The basic problem is that there is a lot of non-randomness in these data sets. The problem mentioned in the video is that the data which happen to be missing are not random--data might be missing because kids miss the test in fall or spring, or because they move to another district or state, and as mentioned, these missing data points come disproportionately from underprivileged kids. Another significant concern is that students are not assigned randomly to teachers. Principals put kids in classrooms based on a number of factors that doubtless vary from principal to principal; few, if any, assign students randomly. And some parents appeal to principals for their child to be in particular classrooms--again, this not a random effect. That's a problem because it means that different teachers might well not be on an equal footing at the start of the year.

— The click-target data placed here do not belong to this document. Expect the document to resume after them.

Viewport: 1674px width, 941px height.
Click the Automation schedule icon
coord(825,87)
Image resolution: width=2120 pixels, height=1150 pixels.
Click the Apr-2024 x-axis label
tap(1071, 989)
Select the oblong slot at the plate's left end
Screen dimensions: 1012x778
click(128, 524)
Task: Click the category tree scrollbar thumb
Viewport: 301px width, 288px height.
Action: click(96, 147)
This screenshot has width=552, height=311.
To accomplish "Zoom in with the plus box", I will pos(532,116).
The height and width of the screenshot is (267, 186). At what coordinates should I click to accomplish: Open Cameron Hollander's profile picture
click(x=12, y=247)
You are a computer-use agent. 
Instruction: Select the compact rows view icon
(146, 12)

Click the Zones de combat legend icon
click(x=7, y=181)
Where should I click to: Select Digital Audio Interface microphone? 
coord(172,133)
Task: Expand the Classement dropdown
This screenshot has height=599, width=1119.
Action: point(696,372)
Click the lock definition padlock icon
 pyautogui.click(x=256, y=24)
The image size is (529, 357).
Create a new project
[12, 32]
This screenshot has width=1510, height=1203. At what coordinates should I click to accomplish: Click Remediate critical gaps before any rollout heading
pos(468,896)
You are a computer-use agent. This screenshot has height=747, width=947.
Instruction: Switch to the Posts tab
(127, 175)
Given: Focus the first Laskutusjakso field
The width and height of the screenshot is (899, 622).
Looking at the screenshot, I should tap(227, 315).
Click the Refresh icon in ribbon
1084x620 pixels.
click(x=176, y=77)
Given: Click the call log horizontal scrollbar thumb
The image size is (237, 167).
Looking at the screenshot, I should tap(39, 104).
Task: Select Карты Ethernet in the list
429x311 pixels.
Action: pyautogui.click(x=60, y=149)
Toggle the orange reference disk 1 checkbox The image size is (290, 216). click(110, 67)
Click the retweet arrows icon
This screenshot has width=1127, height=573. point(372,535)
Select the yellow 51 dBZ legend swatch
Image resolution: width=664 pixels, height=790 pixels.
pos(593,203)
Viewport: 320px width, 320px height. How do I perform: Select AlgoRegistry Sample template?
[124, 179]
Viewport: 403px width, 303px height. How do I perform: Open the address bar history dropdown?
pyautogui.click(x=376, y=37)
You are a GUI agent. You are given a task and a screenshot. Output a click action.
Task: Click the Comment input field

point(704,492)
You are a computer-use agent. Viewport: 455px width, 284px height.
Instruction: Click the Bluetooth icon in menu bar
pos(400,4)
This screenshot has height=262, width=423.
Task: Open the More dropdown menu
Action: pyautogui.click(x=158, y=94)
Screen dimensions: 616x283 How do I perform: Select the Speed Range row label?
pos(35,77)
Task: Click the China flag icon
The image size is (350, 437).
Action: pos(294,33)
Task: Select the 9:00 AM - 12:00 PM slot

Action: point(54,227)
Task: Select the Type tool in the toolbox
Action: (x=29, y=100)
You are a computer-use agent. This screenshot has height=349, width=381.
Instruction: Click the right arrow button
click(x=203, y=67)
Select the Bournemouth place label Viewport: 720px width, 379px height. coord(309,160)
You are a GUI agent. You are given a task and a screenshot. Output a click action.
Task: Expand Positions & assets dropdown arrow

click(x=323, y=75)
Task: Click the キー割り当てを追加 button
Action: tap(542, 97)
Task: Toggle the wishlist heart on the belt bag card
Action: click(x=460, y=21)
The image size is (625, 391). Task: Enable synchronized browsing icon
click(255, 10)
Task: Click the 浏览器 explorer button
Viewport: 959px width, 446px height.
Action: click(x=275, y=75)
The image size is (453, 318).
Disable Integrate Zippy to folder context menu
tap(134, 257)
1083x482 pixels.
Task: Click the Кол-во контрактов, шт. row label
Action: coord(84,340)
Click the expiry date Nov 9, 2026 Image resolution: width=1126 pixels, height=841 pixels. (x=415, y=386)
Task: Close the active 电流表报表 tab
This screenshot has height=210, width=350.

Here's a good place to start for a discussion of missing data.  

Reduced Reliability:

I'm assuming that the test administered in the fall and in the spring are, on their own, reliable. Here we're talking about what happens when you try to use both tests simultaneously to draw inferences about what has happened during the year. The reliability problem is difficult to wrap one's mind around.  In fact, this problem is not well known among many psychologists, although it is old stuff for psychometricians. Here's one way to think about it. Suppose fall and spring scores for an entire school were perfectly correlated, say, everyone gained five points during the year.  You wouldn't be able to say anything about who is a good teacher and who isn't by comparing fall and spring scores--every student gained five points. Naturally, the data wouldn't look like that because there is always some random noise in a test. But the higher the correlation between fall and spring, the less opportunity there is for any other factor (including which teacher a student has) to make a difference. The higher the correlation,  the more that all the difference scores look the same and any variation is really just random noise.
If you are familiar with statistics, you may have thought of looking at this issue in a regression framework: the problem is the same, as described here.    
A crucial prediction is that, if value-added scores are not reliable, the apparent effectiveness of teachers will not be stable across years. If they were reliable, we would expect that teachers considered "very good" one year would generally be "very good" in future years. That appears not to be the case: see here and here

The same score gains might not be equivalent:

There are really two issues here. One is the idea that intervals on the test might not actually be equivalent. A test (e.g., the SAT) can be constructed such that the intervals have the same meaning across the scale of the test--the difference between 70 and 75 means the same thing as the difference between 80 and 85. 
The second idea is that, even if intervals on the test mean the same thing across the scale, there may be differences in how difficult it is to teach those intervals. In general, the more you know, the easier it is to learn new things, as described here.  So you would guess that more knowledgeable kids would be easier to teach. But you could imagine this generalization not holding for particular tests. For example, a test may be devised to match state standards, which call for particular factual knowledge. So knowing the facts may get an individual 75% on the test, which might be calibrated to the passing score for a school or district. But to get a better score, students would need deeper conceptual knowledge, which is more difficult to learn and to teach. So getting from %70 to %75 would be easier than getting from %75 to %80

Other people affect what teachers do:

There is no doubt that how much a student learns is strongly affected by his or her teacher. But the school the child attends also matters over and above the teachers in the school. So does the neighborhood in which the school is located.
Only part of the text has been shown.